(Materials provided)

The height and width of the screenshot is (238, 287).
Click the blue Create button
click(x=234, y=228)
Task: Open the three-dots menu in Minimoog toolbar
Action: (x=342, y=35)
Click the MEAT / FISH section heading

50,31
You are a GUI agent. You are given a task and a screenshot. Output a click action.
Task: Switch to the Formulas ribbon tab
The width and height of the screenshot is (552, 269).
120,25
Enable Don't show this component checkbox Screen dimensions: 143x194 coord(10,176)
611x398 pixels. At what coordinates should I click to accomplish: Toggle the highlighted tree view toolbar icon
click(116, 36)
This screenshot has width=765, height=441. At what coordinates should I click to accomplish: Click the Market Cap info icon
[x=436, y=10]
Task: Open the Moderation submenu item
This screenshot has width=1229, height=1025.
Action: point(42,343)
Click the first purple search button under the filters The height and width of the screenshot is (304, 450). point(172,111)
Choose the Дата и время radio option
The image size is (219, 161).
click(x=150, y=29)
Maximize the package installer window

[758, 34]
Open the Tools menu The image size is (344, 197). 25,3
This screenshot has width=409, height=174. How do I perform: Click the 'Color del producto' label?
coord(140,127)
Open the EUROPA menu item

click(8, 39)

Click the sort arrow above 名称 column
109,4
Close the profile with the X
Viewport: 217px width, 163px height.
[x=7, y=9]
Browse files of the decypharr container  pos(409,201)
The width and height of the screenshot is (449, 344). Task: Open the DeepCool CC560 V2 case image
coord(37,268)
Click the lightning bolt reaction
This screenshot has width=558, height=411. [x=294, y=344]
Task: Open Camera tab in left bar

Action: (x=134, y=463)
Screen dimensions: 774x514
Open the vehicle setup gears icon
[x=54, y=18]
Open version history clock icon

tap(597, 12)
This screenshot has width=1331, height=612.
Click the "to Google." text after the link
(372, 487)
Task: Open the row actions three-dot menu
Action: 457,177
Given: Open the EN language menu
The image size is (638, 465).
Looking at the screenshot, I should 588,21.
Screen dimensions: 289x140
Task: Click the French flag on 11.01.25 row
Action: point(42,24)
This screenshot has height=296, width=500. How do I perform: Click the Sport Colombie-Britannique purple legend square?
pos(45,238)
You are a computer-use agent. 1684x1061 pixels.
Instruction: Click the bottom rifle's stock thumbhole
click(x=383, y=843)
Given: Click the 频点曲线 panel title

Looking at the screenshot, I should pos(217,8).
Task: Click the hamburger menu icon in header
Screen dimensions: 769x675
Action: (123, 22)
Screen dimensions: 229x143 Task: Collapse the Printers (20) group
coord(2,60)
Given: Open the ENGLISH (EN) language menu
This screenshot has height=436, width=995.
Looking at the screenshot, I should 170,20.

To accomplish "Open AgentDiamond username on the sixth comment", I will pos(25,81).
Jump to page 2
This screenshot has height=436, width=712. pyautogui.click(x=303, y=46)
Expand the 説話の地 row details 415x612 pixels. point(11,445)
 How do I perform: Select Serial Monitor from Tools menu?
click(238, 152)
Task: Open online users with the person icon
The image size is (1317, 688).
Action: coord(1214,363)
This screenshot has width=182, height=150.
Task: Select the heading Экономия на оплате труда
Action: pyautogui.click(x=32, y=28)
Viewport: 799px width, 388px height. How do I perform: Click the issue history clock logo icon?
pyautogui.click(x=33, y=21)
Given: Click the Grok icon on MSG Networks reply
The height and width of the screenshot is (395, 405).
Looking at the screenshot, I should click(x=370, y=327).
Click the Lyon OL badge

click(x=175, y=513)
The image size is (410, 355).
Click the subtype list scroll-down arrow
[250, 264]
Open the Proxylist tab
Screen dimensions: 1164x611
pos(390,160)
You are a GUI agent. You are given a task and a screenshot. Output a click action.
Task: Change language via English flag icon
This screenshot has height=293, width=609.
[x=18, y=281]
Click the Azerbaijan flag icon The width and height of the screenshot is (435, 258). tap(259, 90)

(End Materials provided)

**Instructions to follow**
Every record, from the first to the last, should be transcribed exactly.

**Expected output**
The height and width of the screenshot is (238, 287).
Click the blue Create button
click(x=234, y=228)
Task: Open the three-dots menu in Minimoog toolbar
Action: (x=342, y=35)
Click the MEAT / FISH section heading

50,31
You are a GUI agent. You are given a task and a screenshot. Output a click action.
Task: Switch to the Formulas ribbon tab
The width and height of the screenshot is (552, 269).
120,25
Enable Don't show this component checkbox Screen dimensions: 143x194 coord(10,176)
611x398 pixels. At what coordinates should I click to accomplish: Toggle the highlighted tree view toolbar icon
click(116, 36)
This screenshot has width=765, height=441. At what coordinates should I click to accomplish: Click the Market Cap info icon
[x=436, y=10]
Task: Open the Moderation submenu item
This screenshot has width=1229, height=1025.
Action: point(42,343)
Click the first purple search button under the filters The height and width of the screenshot is (304, 450). point(172,111)
Choose the Дата и время radio option
The image size is (219, 161).
click(x=150, y=29)
Maximize the package installer window

[758, 34]
Open the Tools menu The image size is (344, 197). 25,3
This screenshot has width=409, height=174. How do I perform: Click the 'Color del producto' label?
coord(140,127)
Open the EUROPA menu item

click(8, 39)

Click the sort arrow above 名称 column
109,4
Close the profile with the X
Viewport: 217px width, 163px height.
[x=7, y=9]
Browse files of the decypharr container  pos(409,201)
The width and height of the screenshot is (449, 344). Task: Open the DeepCool CC560 V2 case image
coord(37,268)
Click the lightning bolt reaction
This screenshot has width=558, height=411. [x=294, y=344]
Task: Open Camera tab in left bar

Action: (x=134, y=463)
Screen dimensions: 774x514
Open the vehicle setup gears icon
[x=54, y=18]
Open version history clock icon

tap(597, 12)
This screenshot has width=1331, height=612.
Click the "to Google." text after the link
(372, 487)
Task: Open the row actions three-dot menu
Action: 457,177
Given: Open the EN language menu
The image size is (638, 465).
Looking at the screenshot, I should 588,21.
Screen dimensions: 289x140
Task: Click the French flag on 11.01.25 row
Action: point(42,24)
This screenshot has height=296, width=500. How do I perform: Click the Sport Colombie-Britannique purple legend square?
pos(45,238)
You are a computer-use agent. 1684x1061 pixels.
Instruction: Click the bottom rifle's stock thumbhole
click(x=383, y=843)
Given: Click the 频点曲线 panel title

Looking at the screenshot, I should pos(217,8).
Task: Click the hamburger menu icon in header
Screen dimensions: 769x675
Action: (123, 22)
Screen dimensions: 229x143 Task: Collapse the Printers (20) group
coord(2,60)
Given: Open the ENGLISH (EN) language menu
This screenshot has height=436, width=995.
Looking at the screenshot, I should 170,20.

To accomplish "Open AgentDiamond username on the sixth comment", I will pos(25,81).
Jump to page 2
This screenshot has height=436, width=712. pyautogui.click(x=303, y=46)
Expand the 説話の地 row details 415x612 pixels. point(11,445)
 How do I perform: Select Serial Monitor from Tools menu?
click(238, 152)
Task: Open online users with the person icon
The image size is (1317, 688).
Action: coord(1214,363)
This screenshot has width=182, height=150.
Task: Select the heading Экономия на оплате труда
Action: pyautogui.click(x=32, y=28)
Viewport: 799px width, 388px height. How do I perform: Click the issue history clock logo icon?
pyautogui.click(x=33, y=21)
Given: Click the Grok icon on MSG Networks reply
The height and width of the screenshot is (395, 405).
Looking at the screenshot, I should click(x=370, y=327).
Click the Lyon OL badge

click(x=175, y=513)
The image size is (410, 355).
Click the subtype list scroll-down arrow
[250, 264]
Open the Proxylist tab
Screen dimensions: 1164x611
pos(390,160)
You are a GUI agent. You are given a task and a screenshot. Output a click action.
Task: Change language via English flag icon
This screenshot has height=293, width=609.
[x=18, y=281]
Click the Azerbaijan flag icon The width and height of the screenshot is (435, 258). tap(259, 90)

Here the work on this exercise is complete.